What to produce >> Reproduce only the lines below from the line containing "Screen dimensions: 1056x890" to the line containing "You are a GUI", exactly as written, with both end lines kept. Omit the pictures.

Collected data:
::::::::

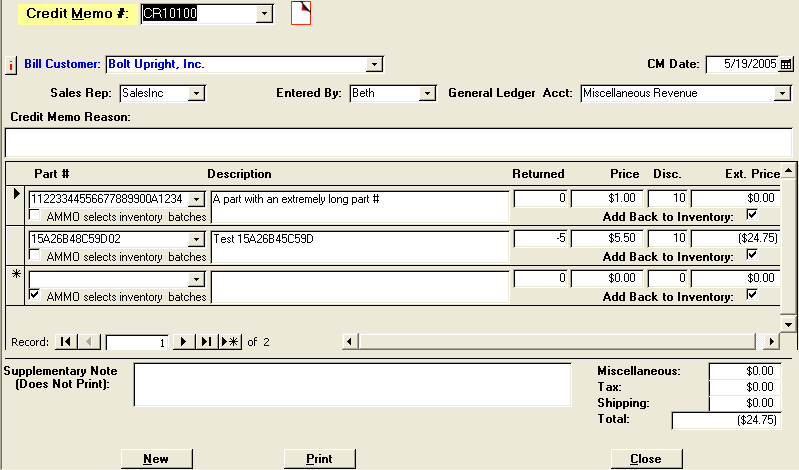Screen dimensions: 799x470
Task: Uncheck Add Back to Inventory for 15A26B48C59D02
Action: pos(752,255)
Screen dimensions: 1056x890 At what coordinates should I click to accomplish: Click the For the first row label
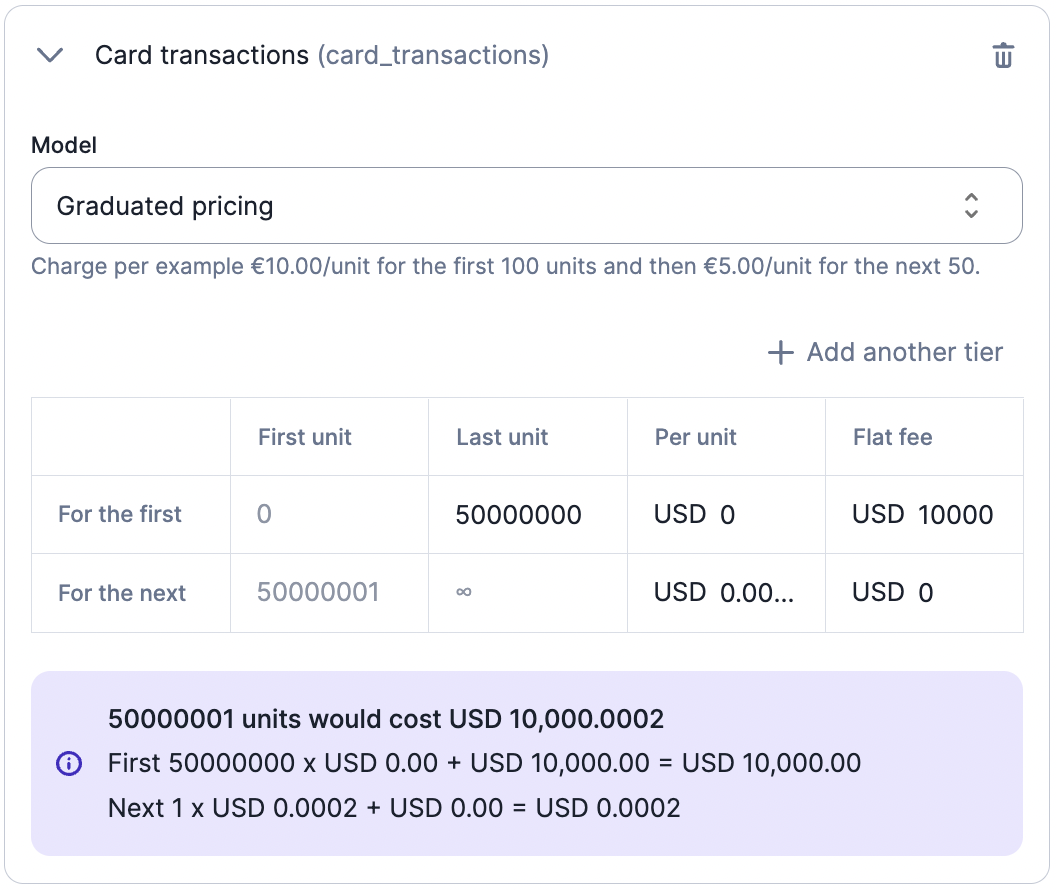120,515
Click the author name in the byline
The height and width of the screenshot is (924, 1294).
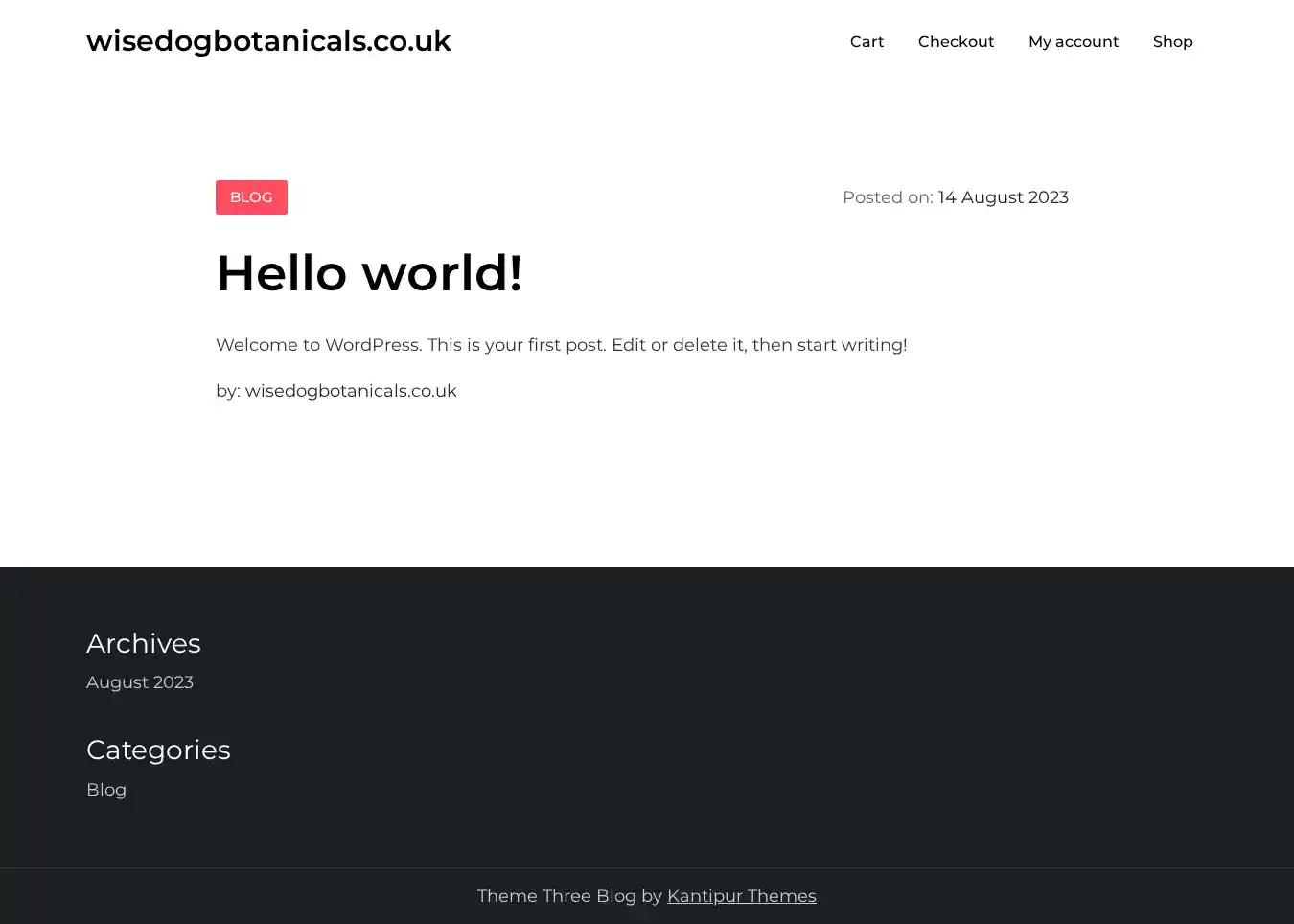(x=351, y=391)
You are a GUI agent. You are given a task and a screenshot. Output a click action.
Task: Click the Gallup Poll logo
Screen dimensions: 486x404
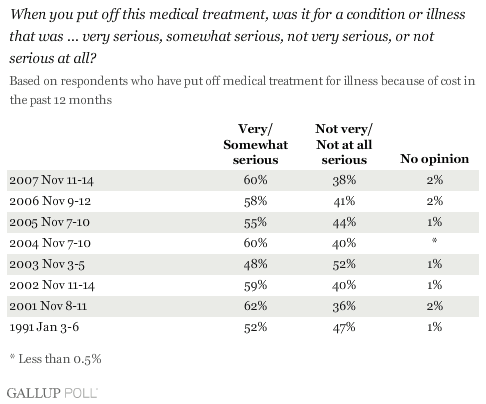52,393
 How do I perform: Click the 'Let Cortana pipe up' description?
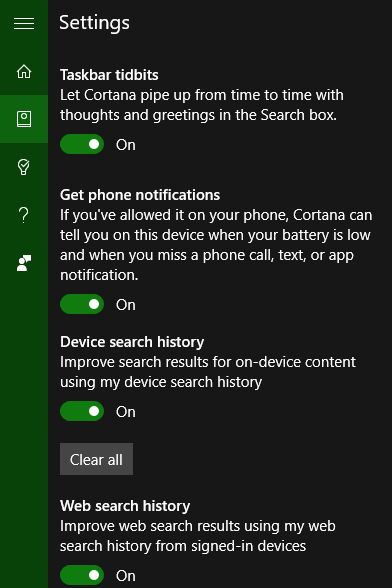[x=202, y=105]
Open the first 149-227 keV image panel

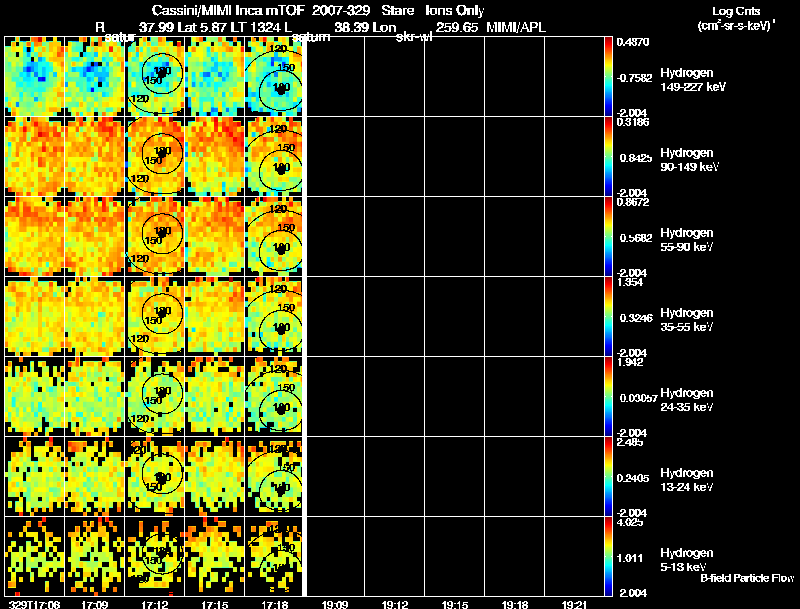[35, 77]
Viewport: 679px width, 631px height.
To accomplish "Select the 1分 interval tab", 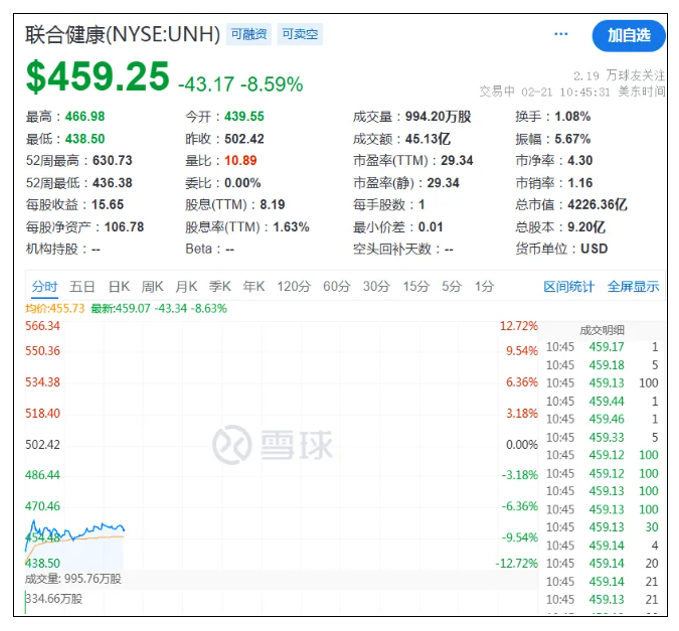I will click(x=485, y=287).
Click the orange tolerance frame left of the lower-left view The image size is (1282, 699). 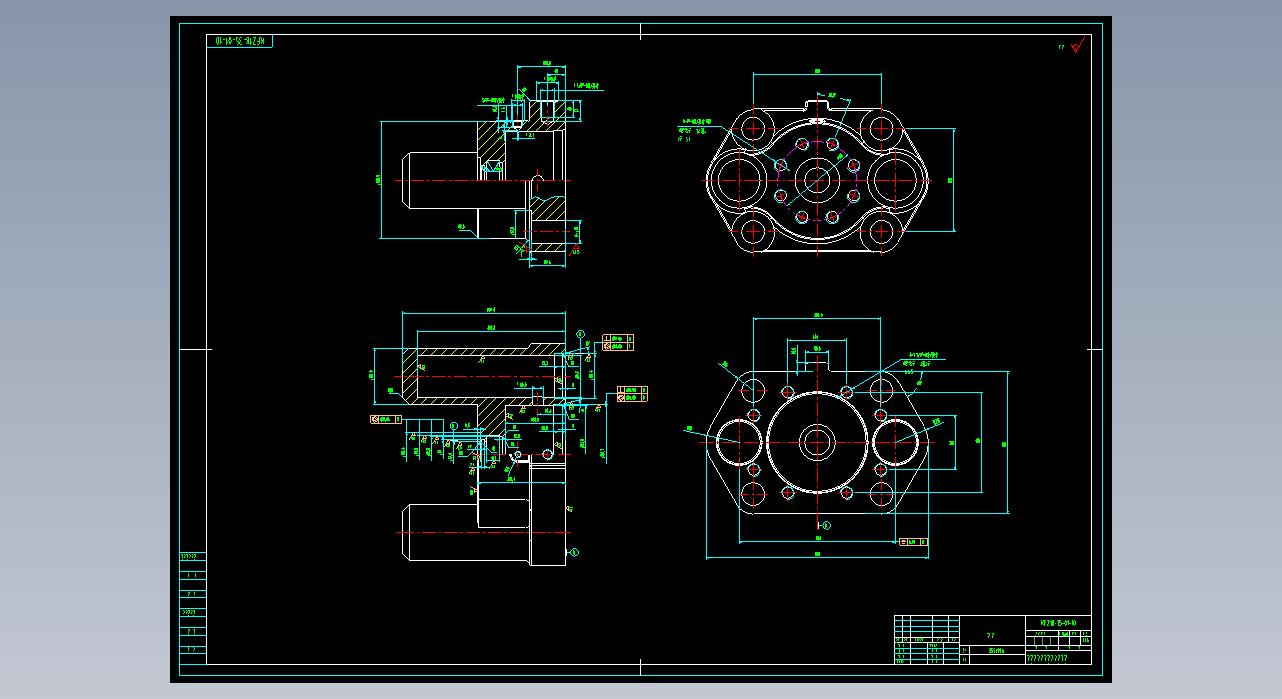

::::::::

Answer to this problem >>
Screen dimensions: 1056x890 At what coordinates should I click to accomplish: Click the For the first row label
120,515
Click the author name in the byline
The height and width of the screenshot is (924, 1294).
(x=351, y=391)
You are a GUI agent. You are given a task and a screenshot. Output a click action.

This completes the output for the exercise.